I would dearly like to have a record of my blood pressure and heart rate from the past year. I would share it with my doctor and maybe my pharmacy. But as useful as it would be, there is no way I would spend the effort of taking my blood pressure and writing it down to put in a computer. However, I do take my blood pressure at home with a digital gauge. It is a device that knows something about me, but it isn’t connected. My blood pressure, the temperature of my house, the location of my children, miles before a service on my car, the error code on my washing machine, the channels I watch on television, all the local restaurants I have been to in the last year—these are all more valuable to me, my family or my friends than they are generally useful to the world. Just think of the number of people in the world times the personal data relevant to them.
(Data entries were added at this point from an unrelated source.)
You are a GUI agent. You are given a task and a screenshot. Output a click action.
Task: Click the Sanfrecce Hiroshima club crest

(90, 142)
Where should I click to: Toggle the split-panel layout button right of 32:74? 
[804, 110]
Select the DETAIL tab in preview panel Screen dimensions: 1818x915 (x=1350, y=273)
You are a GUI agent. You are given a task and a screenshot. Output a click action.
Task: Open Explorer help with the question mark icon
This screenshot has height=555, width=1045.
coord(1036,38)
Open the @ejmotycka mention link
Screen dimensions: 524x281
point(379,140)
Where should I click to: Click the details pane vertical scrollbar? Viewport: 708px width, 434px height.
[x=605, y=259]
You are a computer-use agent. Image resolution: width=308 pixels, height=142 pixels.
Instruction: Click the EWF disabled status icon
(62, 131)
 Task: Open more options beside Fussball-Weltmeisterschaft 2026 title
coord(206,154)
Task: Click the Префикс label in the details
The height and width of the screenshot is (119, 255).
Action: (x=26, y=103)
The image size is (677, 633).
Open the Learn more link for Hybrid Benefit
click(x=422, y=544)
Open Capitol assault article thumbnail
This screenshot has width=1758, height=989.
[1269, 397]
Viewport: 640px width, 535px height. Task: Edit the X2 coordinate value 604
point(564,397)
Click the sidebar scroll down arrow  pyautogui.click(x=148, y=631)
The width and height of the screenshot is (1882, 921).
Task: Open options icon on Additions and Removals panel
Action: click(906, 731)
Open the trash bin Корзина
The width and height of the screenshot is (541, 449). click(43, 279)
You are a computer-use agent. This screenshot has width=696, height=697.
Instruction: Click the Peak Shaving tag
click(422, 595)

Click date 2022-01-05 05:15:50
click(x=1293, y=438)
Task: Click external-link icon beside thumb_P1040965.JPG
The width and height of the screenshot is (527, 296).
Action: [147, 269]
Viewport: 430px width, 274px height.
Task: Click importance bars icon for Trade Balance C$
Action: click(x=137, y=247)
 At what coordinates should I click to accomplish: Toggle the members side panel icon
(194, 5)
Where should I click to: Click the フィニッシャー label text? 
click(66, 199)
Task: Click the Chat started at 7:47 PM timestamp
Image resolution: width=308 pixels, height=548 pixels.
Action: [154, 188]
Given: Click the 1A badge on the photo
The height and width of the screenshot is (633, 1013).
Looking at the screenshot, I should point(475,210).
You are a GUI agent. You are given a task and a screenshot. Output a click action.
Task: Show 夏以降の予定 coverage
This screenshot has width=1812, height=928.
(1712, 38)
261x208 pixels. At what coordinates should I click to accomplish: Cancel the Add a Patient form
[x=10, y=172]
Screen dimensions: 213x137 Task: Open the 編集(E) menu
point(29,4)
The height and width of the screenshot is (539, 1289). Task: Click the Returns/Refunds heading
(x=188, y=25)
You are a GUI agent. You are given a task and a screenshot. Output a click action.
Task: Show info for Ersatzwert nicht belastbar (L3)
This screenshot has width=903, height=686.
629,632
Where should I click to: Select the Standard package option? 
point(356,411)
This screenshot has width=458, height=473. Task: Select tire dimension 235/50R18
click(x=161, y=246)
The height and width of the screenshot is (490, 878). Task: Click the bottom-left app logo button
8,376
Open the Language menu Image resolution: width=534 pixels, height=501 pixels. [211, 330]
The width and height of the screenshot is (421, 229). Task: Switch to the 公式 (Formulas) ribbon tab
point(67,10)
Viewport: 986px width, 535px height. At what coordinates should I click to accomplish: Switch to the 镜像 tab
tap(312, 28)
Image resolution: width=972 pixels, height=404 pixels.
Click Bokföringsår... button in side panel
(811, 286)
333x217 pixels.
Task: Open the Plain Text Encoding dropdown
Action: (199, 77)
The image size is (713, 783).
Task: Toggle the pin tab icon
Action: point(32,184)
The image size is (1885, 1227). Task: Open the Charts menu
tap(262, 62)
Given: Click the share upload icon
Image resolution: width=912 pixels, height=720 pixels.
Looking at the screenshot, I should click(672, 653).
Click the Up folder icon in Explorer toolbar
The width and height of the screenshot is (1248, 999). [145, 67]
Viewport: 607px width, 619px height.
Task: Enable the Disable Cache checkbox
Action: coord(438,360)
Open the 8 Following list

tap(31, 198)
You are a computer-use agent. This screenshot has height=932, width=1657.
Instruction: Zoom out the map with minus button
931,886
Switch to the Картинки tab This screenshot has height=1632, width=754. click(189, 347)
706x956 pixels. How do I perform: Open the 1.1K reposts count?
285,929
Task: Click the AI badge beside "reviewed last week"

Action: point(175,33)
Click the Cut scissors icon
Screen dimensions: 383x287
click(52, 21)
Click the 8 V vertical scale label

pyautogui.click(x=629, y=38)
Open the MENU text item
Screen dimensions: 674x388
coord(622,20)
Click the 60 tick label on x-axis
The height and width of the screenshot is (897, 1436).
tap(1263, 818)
I would hazard a guess that it is vastly larger than the generic data in the world.

You can see this effect on Facebook, iff you look at most of what is “published”. It is easy to dismiss Facebook as just being full of useless rubbish. If you do, I expect you have fallen into the trap of thinking that just because something is “published” it is meant for you. In fact, most social network content is not a publication, but a conversation that happens to have been digitised. It is intended and meaningful only to a few. It is the same with data. Most data about what I, my family and friends are doing, the things we have, the places we go and the things we need are localised and personal. They are relevant to the few people, organisations and companies I interact with and I want to choose who gets to know what about me.

Up to this point, connecting the devices and data closest to us has been prohibitively expensive, and only a very few people have ever bothered to gather and use this kind of data in a useful way. As the costs of this technology are driven ever-further down, it is becoming increasingly feasible for anyone to have access to these bits and pieces of their lives in a form which can interact and benefit from the infrastructure we build with our devices, houses, cars and companies.

As EVERYTHING gets connected, it is time to get up close and personal.